Hope    everything goes okay for you and that you don't have to go down the IVF route.

Just to let you know I have been told by the hospital that if I get an abandoned cycle for any reason that they don't count it as one of them and continue until I have had three completed cycles and I don't know if this varies from Clinic to Clinic but it may be worth asking as it was a point that I felt I needed to clear up before I started treatment.

JO98 xx


----------



## joeyrella (May 13, 2009)

its such an exciting and overwhelming step to finally be starting treatment.  good luck to both of you


----------



## leanne0206 (Aug 24, 2009)

Thank you both for your responses    

We were told our waiting list was around 6 months so our consultation is half way there kind of breaks up the wait but they did say that may not be that long so fingers crossed.

I understand what you say about them asking what you can offer a child do they think we would put ourselves through this heartbreaking process if we weren't willing to offer them a loving home!!

JO98 I hope you begin your first treatment really soon hopefully that will be the only one you will need    its so nice to hear from someone going trough the same thing please keep us updated on how your treatment goes and i will be sending lots of     

With love


----------



## JO98 (Sep 17, 2009)

Hi Leanne0206

AF arrived on Saturday (typical with it being bank holiday weekend and clinic not open then) so went to clinic to start menopur injections Tuesday.  I was dreading them as I thought that the nurses would show me and I would forget once I got home but they gave me an instruction sheet to follow.

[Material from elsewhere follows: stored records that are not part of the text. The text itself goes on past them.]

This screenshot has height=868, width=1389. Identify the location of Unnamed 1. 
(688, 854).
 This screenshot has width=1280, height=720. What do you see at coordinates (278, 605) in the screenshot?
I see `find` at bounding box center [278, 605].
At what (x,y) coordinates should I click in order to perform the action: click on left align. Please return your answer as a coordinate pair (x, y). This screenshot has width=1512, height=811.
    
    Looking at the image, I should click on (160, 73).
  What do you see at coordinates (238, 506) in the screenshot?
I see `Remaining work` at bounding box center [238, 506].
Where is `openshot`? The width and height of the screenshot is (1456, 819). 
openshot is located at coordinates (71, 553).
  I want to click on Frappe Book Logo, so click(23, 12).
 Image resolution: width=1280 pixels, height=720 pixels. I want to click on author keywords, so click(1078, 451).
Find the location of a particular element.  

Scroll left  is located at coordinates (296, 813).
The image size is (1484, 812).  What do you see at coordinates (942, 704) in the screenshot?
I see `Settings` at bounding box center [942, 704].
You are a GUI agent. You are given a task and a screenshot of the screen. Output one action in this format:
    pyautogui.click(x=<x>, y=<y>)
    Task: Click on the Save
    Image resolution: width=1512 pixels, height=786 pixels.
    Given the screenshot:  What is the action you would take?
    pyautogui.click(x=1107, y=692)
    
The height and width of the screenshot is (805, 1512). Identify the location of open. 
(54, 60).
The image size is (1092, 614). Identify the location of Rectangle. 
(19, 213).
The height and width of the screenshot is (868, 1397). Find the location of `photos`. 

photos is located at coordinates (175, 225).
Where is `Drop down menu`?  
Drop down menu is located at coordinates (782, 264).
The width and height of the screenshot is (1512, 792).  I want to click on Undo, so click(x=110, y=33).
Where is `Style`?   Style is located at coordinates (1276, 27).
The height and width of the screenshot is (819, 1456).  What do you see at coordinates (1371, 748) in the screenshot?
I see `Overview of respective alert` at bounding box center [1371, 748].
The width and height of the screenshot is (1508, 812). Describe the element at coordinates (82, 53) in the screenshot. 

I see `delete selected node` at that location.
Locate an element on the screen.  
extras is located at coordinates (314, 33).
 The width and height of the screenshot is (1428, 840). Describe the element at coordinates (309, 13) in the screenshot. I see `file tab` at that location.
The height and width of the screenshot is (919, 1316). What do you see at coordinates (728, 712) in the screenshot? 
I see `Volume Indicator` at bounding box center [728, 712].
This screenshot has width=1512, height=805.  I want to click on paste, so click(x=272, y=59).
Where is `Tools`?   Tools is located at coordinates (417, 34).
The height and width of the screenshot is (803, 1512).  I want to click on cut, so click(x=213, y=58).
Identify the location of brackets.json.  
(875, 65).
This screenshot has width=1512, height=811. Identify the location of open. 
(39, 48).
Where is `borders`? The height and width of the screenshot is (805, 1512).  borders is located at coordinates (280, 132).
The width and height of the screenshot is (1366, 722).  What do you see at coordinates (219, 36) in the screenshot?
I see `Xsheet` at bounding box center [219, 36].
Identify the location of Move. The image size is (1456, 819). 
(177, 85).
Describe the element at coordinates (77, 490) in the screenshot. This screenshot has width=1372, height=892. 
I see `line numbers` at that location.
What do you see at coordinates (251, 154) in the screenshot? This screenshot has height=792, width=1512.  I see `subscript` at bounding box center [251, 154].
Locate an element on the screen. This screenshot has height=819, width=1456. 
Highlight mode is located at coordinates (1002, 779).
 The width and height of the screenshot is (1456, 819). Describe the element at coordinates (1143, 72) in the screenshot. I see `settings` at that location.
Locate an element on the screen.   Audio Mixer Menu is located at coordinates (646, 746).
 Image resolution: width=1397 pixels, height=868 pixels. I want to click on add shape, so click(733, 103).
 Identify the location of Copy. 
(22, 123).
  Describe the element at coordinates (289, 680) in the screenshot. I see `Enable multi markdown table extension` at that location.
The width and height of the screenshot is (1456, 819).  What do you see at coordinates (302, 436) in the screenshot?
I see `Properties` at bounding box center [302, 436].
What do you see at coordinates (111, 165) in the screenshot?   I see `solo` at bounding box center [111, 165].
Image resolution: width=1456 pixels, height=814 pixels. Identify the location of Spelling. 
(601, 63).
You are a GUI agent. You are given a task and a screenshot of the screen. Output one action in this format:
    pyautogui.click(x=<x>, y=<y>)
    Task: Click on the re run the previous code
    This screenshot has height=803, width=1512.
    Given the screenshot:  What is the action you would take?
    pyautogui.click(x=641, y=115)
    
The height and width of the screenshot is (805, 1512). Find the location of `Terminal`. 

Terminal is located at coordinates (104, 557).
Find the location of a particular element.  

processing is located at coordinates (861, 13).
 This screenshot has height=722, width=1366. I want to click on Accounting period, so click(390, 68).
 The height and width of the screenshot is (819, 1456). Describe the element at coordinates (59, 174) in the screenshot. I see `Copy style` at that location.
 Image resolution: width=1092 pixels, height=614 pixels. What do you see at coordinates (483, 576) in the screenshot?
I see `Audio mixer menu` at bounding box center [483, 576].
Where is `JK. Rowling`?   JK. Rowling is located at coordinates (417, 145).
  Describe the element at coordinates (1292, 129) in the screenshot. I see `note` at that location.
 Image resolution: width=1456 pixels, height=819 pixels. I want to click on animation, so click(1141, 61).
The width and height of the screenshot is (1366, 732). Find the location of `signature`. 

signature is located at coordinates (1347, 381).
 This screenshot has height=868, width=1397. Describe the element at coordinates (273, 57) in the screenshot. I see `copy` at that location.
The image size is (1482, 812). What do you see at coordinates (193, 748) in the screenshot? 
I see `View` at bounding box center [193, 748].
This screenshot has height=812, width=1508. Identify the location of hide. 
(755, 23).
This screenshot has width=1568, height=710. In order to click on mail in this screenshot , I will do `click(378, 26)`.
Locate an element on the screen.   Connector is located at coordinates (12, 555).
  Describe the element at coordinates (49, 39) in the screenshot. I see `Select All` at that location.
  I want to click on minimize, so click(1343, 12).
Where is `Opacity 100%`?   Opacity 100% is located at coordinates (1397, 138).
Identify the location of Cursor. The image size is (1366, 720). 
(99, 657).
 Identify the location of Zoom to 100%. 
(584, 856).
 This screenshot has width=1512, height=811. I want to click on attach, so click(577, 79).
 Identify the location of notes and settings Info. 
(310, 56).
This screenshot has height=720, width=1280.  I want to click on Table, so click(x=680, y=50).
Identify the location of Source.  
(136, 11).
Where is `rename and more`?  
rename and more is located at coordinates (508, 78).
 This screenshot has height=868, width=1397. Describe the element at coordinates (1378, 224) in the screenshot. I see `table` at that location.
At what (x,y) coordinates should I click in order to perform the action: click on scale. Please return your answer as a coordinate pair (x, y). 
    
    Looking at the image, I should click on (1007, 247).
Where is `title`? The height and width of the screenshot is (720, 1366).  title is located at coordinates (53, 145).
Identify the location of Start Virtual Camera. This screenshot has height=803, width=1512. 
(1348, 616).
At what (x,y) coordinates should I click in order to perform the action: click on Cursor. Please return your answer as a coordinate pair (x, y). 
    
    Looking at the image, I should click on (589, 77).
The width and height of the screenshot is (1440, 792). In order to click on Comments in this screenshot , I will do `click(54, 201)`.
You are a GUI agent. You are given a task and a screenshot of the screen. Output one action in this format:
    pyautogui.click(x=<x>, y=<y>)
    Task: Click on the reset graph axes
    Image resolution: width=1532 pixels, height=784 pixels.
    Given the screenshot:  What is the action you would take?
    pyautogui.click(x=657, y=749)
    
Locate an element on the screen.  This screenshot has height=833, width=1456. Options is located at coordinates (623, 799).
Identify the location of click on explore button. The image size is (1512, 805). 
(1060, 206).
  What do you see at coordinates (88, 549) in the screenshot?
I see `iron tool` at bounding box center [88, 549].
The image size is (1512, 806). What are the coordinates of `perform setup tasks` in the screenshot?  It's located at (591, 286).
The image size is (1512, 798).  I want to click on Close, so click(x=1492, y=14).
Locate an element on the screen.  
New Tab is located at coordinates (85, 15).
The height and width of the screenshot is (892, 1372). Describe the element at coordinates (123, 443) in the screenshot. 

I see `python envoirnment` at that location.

The injections are really easy.  I was a bit bothered that I wouldn't be able to do them myself but to be honest I actually like doing them as I feel like I am doing something to help us along the way and I am feeling very up beat and optimistic.

I am booked in for my first tracking scan on Tuesday 7th so hopefully everything will be going as it should be.

Hope your treatment will start soon.

JO98 xxxx


----------



## leanne0206 (Aug 24, 2009)

Morning

Glad its all starting and so pleased the injections arent as bad as you thought. Thats a really positive way to think about having them the thought of doing them makes me shiver!!

Hope all goes well on Tuesday keep me informed.

Leanne0206XX


----------



## JO98 (Sep 17, 2009)

Hi Leanne0206

Been for my foillicle scan this morning and am a bit confused.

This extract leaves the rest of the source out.